Before buying, take the time to honestly assess your skill level. It’s also important to work out how much effort you’re willing to make in order to get the right pour over brew.
- Size Matters
There is some pour over coffee makers only provide a single serving while others can make multiple cups. It is crucial to consider your coffee needs, before buying a pour over coffee maker. This way, you can make sure that you get a model that meets your requirements and needs.
Individuals who live alone might be satisfied with just the single serving pour over coffee maker. However, if you’re one to entertain visitors and guests, then you will need something considerably larger. However, keep in mind, that larger pour over coffee makers can take a while to finish brewing.
If portability is an important factor for you, then you need something that can easily fit in your bag and does not need any special tools in order to brew a good cup of coffee.
You can go with the stainless steel or plastic pour over coffee makers. Glass and ceramic pour over coffee makers or the other hand are way too fragile for the constant traveling and only suitable for home use.
Frequently Asked Questions
Q: Why is a pour over slow?
A: The finer the grind size, then the faster the extraction since there is a high amount of surface area.

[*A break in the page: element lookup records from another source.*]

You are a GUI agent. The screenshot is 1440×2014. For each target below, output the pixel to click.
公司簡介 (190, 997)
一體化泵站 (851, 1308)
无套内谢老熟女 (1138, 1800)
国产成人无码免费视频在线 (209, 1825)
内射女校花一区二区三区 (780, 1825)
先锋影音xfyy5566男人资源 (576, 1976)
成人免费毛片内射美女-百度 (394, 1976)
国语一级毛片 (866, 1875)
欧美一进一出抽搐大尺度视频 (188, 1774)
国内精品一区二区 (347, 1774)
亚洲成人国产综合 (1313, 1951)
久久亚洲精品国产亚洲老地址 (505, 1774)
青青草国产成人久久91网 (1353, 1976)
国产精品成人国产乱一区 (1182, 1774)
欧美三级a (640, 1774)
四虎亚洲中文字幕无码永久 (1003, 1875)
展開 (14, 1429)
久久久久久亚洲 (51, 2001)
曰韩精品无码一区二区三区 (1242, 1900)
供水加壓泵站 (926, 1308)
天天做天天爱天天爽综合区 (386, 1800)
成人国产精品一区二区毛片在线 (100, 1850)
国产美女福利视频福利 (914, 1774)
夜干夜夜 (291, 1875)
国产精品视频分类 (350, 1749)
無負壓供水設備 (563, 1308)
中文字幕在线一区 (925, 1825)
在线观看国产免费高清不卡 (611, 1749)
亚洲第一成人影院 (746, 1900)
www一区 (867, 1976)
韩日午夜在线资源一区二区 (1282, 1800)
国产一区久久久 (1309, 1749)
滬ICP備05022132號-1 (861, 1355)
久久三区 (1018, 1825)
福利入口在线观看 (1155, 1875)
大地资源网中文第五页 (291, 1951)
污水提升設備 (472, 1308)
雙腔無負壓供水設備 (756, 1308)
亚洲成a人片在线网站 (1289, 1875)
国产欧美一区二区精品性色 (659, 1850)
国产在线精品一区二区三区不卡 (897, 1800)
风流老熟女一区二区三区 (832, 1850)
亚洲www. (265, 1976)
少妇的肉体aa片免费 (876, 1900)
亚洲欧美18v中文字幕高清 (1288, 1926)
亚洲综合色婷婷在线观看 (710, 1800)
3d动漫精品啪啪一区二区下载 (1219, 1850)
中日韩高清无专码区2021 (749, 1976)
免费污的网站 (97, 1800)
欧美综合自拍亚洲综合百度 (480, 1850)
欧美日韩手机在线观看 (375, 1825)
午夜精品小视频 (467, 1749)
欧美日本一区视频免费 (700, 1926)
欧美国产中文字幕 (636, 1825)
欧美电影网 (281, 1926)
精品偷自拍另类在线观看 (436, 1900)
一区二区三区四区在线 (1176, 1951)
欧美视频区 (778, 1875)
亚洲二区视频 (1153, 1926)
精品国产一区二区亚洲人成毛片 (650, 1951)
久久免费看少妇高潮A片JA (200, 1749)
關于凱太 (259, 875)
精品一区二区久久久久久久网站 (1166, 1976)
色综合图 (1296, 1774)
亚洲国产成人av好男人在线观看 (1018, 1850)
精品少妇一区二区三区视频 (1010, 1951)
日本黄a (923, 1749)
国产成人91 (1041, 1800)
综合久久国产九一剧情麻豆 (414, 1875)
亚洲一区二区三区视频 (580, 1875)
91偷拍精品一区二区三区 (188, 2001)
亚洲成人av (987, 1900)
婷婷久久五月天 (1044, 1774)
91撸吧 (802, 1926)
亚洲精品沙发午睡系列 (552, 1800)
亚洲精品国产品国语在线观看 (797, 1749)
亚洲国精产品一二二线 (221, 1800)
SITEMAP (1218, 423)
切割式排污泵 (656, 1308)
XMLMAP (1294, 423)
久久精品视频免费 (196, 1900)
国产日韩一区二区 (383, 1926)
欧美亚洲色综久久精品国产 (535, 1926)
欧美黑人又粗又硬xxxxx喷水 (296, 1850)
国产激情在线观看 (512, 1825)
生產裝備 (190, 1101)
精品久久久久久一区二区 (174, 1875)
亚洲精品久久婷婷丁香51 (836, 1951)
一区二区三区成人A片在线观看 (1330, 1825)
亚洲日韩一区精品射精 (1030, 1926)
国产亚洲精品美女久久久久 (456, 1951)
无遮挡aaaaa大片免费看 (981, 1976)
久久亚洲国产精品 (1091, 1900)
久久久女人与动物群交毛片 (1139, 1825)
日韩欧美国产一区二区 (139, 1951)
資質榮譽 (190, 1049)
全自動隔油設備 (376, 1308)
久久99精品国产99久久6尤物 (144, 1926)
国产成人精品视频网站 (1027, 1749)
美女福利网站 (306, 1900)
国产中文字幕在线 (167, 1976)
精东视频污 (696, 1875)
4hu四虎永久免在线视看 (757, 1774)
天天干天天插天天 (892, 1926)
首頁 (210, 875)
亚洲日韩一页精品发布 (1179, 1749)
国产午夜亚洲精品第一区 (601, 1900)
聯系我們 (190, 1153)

However, since brewing coffee in a pour over is a gravity fed process, it is recommended to use the coarse grind size that takes longer because of the less surface area, extracting the flavors and fragrances slowly.
Q: How much coffee should I use in a pour over?
A: This will depend on the amount of coffee you are wanting to brew or the device you have. Most coffee experts will recommend a ratio instead of giving a volumetric measurement.
The most recommended water to coffee ratio lies between 17:1 – 15:1, to allow lots of room for experimentation.
Q: How do you make a pour over coffee stronger?
A: You can make a pour over coffee stronger in 2 ways: try a single origin coffee from a different region with a more powerful and stronger flavor or you can increase the brew ratio with more coffee grounds but using the same amount of water.
Q: What are the challenges of brewing pour over coffee?
Manual methods are prone to bad pouring techniques and human error. For instance, all infusion methods run the risk of channeling. This is where the stream of water finds an easy route around the coffee ground.
This usually happens when the grounds are unevenly distributed or when there are clumps of coffee, which means that some of the coffee does not get extracted.
There is a reason why pour over is the preferred brewing method at the high-end cafes. It is a simple way to make coffee with intricate taste and flavors that you won’t get from a machine.
And for the best results, you need to start with the best pour over coffee makers. WE hope that you find the best pour over coffee maker from our above list to start your journey into the relaxing and flavorful world of pour over brewing.
You will soon discover your deep and inner Zen barista with this old-fashioned coffee brewing method, along with a new way of slowing down to enjoy your cup of great-tasting coffee!